Effect of B^3+-N^3− on YAG:Dy thermographic phosphor luminescence

The use of thermographic phosphors for high-temperature (>1000 K) thermometry currently is limited by loss of signal due to thermal quenching. This work demonstrates a new phosphor generated by substituting tetrahedral site Al(3+)-O(2-) in YAG:Dy with B(3+)-N(3-) to produce YABNG:Dy. Conventional YAG:Dy and YABNG:Dy phosphors were synthesized using identical solgel synthesis techniques.
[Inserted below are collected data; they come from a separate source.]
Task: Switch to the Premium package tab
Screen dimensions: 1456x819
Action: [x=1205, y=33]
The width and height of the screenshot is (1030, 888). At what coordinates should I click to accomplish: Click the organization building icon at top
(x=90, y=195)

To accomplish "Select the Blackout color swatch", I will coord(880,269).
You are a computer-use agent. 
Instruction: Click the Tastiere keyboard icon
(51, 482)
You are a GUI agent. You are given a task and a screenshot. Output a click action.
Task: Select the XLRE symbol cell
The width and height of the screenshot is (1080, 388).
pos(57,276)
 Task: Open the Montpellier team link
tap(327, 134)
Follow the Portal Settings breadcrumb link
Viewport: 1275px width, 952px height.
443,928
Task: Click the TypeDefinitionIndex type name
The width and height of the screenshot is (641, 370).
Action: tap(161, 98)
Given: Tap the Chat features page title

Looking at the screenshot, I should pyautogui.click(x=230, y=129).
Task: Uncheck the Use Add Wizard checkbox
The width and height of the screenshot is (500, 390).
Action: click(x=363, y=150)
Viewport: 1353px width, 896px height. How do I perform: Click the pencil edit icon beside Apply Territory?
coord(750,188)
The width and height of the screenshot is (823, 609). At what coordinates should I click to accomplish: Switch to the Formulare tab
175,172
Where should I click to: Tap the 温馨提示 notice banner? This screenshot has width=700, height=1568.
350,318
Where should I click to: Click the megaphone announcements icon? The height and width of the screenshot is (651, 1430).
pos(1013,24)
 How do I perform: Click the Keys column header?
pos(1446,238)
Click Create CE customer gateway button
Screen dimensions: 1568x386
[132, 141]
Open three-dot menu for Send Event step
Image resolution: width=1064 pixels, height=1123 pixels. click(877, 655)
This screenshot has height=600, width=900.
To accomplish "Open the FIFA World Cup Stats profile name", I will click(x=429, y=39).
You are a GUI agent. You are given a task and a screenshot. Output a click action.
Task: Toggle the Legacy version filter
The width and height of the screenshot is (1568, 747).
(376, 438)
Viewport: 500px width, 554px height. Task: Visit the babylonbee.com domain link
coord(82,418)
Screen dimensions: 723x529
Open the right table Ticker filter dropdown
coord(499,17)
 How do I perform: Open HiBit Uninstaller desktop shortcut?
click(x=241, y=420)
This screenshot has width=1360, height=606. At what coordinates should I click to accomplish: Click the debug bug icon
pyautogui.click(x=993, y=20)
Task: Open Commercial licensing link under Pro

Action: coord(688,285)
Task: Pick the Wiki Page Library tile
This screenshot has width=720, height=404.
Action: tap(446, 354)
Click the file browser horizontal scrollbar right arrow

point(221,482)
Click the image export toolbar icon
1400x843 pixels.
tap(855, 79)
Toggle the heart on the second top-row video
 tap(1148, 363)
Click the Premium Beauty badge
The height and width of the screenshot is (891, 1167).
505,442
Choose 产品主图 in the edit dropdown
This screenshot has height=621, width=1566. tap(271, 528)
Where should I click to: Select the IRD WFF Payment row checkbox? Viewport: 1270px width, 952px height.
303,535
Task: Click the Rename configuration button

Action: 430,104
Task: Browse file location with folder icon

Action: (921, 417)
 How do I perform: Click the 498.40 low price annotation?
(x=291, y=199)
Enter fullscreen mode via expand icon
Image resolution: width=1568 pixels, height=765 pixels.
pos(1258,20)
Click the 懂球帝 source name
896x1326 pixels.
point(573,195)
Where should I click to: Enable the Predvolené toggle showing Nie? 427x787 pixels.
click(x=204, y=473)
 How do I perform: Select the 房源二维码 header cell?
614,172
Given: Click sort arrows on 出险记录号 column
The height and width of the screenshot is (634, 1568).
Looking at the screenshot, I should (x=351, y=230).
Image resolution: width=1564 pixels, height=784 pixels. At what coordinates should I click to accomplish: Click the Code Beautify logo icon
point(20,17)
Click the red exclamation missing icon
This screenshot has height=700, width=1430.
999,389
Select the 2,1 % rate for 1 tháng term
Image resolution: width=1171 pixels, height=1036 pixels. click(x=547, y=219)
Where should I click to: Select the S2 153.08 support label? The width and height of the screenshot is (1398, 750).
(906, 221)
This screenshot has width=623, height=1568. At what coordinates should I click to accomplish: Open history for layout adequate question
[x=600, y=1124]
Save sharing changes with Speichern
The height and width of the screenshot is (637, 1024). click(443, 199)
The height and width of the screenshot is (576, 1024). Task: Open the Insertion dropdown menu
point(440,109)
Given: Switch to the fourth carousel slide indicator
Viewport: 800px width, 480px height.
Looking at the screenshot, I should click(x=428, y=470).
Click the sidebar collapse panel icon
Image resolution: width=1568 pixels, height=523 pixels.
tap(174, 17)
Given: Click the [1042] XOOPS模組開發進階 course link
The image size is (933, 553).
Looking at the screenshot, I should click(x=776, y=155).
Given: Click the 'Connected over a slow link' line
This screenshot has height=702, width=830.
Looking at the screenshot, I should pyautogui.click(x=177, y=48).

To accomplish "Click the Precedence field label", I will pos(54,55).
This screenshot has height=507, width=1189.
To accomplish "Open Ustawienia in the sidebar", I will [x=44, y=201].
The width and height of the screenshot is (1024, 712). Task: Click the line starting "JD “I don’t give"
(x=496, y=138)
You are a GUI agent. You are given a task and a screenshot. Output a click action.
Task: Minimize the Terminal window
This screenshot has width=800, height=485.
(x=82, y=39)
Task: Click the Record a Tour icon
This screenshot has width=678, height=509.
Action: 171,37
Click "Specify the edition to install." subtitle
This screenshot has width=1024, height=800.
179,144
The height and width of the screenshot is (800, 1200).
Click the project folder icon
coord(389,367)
X-ray diffraction measurements showed that both had nearly pure crystalline phases, with a minor secondary yttrium-aluminum-monoclinic (YAM) phase present in the YABNG:Dy. The YABNG:Dy sample had a larger and more spherical primary grain than did the YAG:Dy in scanning electron microscopy images. Tests of the thermal response showed that the YABNG:Dy had much stronger phosphorescence emissions than did YAG:Dy, likely due to the morphological differences. Furthermore, the onset of thermal quenching was delayed by approximately 100 K for YABGN:Dy compared to YAG:Dy, and the rate of signal decrease with temperature was reduced. This resulted in greater signal-to-noise ratios and less uncertainty in the temperature measurements, particularly at high temperatures.